Official MetaTwo Discussion

you need to crack one of the passwords

1 Like

Enumerate what web server it is and try to find files related to that, and go from there.

thank you but it’s not rocking at all :confused:

Great hint! I must have messed up the LFI but I got it now and got the user own. Thank you! Now to just figure out root.

Also found the hash but I don’t know what to do with it, also tried with hashcat without any success (the hash type seems consistent with the box), I’m not sure if I’m supposed to persist in this way…
I try with another soft.

I’ve found the two hashes, but I’m not sure what to do next. I tried both hashcat and john, but to no avail. Could someone give a hint for how to proceed from here?

How did you create the hash files? Maybe a tool can generate it for you…

1 Like

Both john and hashcat should work for the hash in conjunction with rockyou.txt

I wasn’t able to crack the admin pass but you can absolutely crack the “manager” pass.

1 Like

If you feel stuck you can pm me and we could discuss on discord regarding it :slight_smile:

i am here new and i need help

Final step, in case no one else can find it documented, the flag to print to stdout is:

--to stdout

Good luck! DM me for any hints.

1 Like

Hey, Who faced this situation?

Almost everyone I guess.
nmap is telling something to you line 2, what could you do to fix it?

I just get timeouts and 504s after editing my hosts file, can anyone just confirm to me if this is expected or not? Have tried resetting.

Hi guys, can somebody help me?
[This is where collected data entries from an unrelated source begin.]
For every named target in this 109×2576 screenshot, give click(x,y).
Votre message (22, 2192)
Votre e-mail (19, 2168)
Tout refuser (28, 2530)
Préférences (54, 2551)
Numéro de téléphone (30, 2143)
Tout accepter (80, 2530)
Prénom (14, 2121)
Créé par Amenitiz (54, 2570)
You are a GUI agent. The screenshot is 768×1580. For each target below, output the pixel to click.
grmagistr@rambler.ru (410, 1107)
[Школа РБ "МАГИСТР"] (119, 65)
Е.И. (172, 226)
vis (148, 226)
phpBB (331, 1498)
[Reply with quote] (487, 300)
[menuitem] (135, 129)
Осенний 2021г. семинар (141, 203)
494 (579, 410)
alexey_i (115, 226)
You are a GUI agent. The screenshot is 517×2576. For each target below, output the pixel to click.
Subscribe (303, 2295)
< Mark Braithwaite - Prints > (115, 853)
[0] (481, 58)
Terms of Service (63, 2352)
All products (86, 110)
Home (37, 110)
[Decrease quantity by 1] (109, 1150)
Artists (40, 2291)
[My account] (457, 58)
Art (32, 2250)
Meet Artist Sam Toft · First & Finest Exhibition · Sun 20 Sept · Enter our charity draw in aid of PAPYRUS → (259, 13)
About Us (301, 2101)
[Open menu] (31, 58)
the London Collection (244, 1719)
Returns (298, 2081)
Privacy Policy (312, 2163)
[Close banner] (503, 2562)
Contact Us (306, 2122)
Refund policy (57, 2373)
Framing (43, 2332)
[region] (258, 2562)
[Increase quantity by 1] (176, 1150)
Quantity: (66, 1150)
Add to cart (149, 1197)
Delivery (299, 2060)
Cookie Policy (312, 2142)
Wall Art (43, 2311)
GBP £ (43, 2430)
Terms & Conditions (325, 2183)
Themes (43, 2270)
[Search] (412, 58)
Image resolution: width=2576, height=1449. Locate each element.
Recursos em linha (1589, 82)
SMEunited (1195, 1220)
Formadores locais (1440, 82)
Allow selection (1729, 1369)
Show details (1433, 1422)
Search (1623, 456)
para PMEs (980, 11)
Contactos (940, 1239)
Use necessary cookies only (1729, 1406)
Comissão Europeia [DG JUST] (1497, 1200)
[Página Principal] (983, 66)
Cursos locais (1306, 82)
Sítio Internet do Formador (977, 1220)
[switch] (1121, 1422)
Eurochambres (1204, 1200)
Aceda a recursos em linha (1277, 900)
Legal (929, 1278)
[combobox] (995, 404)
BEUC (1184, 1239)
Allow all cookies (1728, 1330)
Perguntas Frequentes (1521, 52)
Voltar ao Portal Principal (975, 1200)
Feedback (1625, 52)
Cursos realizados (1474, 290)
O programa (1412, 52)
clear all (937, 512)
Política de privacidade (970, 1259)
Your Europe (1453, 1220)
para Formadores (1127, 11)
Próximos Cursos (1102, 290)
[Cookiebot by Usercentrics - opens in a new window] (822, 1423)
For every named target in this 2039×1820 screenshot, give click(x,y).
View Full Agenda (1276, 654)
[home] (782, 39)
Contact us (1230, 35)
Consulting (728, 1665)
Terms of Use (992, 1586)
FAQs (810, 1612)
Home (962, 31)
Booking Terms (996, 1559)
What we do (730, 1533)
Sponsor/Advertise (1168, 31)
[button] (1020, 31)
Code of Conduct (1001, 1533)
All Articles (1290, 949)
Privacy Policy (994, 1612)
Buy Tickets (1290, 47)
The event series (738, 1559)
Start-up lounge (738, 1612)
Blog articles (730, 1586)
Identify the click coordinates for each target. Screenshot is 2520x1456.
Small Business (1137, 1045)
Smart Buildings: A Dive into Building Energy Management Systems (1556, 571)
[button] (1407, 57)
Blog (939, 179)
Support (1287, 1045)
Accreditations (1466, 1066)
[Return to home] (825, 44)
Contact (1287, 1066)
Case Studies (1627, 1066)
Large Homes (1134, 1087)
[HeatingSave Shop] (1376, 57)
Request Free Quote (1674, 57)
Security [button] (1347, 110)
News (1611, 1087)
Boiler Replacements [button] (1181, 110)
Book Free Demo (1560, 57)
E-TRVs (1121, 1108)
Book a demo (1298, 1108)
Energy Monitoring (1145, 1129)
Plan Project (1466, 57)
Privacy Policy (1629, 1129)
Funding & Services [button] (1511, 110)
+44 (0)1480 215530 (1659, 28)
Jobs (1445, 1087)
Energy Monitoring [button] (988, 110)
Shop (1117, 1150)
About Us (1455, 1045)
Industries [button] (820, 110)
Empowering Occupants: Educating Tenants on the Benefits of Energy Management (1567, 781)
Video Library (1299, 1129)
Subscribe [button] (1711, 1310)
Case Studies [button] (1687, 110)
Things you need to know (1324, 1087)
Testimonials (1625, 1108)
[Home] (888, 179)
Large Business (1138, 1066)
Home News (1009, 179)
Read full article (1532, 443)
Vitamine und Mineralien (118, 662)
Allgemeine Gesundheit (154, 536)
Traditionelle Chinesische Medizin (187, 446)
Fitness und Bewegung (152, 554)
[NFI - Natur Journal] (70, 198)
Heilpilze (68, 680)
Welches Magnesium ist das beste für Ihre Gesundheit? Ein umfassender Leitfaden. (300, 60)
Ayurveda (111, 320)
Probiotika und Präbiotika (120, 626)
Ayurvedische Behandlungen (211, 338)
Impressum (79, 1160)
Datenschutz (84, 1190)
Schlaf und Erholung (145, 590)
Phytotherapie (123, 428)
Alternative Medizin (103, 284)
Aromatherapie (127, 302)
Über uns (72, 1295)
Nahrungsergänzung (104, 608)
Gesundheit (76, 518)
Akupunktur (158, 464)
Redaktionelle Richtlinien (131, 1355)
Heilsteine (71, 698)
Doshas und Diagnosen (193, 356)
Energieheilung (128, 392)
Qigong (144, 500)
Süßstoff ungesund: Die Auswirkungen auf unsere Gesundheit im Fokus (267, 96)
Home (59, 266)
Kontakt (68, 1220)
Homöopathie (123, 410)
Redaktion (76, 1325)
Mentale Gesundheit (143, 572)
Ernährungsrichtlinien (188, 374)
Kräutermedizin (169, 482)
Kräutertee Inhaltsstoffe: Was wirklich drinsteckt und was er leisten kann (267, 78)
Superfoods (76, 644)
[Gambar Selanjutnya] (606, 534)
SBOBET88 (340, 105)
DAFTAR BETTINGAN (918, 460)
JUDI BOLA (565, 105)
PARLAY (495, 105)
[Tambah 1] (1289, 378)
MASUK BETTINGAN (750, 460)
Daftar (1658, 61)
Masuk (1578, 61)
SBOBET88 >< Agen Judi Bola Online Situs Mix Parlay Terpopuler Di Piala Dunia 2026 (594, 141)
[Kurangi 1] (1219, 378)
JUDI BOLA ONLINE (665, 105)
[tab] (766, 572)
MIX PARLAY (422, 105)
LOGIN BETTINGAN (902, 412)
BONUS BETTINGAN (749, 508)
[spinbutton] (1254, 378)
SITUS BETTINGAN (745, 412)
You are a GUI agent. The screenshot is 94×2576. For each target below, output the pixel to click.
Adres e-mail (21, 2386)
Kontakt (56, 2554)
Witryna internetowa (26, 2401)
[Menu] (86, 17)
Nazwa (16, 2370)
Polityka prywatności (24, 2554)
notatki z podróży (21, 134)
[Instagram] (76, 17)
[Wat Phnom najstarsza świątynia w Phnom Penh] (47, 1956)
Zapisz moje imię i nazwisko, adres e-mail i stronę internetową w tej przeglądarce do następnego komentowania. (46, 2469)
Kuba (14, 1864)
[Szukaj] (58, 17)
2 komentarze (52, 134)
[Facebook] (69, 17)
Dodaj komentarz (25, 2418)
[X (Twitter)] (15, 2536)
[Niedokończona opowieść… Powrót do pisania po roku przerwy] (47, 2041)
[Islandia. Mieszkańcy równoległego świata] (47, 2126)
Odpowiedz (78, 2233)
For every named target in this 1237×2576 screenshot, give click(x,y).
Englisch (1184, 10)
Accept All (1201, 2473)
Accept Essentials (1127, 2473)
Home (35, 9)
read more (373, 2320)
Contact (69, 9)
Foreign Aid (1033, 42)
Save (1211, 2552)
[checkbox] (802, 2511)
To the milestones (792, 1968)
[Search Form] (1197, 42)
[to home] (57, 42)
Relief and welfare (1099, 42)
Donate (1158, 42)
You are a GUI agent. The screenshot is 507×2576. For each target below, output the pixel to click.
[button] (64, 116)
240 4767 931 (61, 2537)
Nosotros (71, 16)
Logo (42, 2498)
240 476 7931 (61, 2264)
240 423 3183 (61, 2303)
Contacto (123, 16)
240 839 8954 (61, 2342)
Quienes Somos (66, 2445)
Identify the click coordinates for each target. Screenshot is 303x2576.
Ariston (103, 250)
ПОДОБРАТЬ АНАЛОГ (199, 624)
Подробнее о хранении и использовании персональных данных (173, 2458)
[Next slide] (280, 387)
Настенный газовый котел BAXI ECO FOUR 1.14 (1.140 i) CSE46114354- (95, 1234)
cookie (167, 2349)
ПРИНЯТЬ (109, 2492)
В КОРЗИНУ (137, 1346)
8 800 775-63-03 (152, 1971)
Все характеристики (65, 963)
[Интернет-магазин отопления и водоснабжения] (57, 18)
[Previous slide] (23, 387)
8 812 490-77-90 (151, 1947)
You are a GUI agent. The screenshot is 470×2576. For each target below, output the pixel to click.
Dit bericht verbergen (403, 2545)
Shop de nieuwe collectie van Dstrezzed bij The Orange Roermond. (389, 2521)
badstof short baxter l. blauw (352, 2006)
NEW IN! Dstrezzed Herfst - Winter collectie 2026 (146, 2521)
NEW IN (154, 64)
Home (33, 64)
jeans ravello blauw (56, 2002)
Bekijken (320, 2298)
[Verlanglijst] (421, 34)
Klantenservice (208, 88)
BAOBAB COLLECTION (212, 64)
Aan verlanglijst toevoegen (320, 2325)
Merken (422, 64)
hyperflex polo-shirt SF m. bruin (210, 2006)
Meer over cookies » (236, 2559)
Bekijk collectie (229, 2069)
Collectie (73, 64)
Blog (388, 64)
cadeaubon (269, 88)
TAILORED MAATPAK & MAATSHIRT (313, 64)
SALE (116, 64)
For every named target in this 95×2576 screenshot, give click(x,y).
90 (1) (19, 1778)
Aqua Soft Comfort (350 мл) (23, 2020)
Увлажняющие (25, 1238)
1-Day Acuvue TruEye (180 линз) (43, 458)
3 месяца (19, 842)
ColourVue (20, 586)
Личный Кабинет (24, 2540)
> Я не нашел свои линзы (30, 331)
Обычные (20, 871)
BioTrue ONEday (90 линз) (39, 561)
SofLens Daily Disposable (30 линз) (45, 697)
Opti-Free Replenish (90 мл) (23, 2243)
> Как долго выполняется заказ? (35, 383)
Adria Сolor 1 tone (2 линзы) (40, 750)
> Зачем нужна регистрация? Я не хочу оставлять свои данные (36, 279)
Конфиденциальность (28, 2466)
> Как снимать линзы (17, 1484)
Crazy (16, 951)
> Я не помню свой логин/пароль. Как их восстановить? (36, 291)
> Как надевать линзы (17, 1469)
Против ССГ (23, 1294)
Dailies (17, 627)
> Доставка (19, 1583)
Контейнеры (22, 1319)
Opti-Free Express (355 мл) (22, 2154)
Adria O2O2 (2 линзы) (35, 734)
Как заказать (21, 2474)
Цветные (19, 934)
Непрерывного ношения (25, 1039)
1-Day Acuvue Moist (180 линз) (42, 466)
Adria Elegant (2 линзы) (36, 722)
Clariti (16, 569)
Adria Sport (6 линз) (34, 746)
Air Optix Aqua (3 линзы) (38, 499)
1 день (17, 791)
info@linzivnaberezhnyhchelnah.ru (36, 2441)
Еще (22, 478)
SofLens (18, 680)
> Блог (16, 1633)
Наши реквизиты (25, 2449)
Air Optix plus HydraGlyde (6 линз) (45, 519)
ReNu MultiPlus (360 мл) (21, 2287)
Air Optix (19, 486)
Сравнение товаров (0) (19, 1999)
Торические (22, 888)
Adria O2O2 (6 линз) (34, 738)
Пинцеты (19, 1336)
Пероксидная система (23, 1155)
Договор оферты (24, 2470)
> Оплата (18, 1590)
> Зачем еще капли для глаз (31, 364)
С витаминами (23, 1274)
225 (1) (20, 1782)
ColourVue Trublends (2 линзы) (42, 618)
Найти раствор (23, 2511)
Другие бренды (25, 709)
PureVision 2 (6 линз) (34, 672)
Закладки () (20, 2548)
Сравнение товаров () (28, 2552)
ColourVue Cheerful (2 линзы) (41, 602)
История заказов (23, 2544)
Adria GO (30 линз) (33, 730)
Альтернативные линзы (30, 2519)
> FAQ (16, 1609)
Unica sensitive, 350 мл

I’m using ‘john’ to crack hash, but output is: No password hashes loaded (see FAQ). I have wordlist and file with 2 hashes.

I am having issues with that hash, it keeps giving me a token length exception in hashcat. Am I doing something wrong?

Currently the only plugin that I am finding is bookingpress-appointment-booking However, I am unable to figure out how exactly I should inject the reverse shell. The best I got is to inject it in the nonce parameter and then I get a reply from the website: “Sorry, Your request can not process due to security reason.” If anyone can help, please messsage me. I am also open to discussing on Discord or sth

Interesting box. Feel free to PM on discord if you need help - BroLang#7473

Created a tool to help with this one: https://github.com/BKreisel/CVE-2022-0739

-e ap --plugins-detection aggressive

still no plugins shown =)

(i even updated the famous script) spent hours now, and finally i moved to check for hints and see that was in right direction but doing it wrong? is it happening to other people aswell?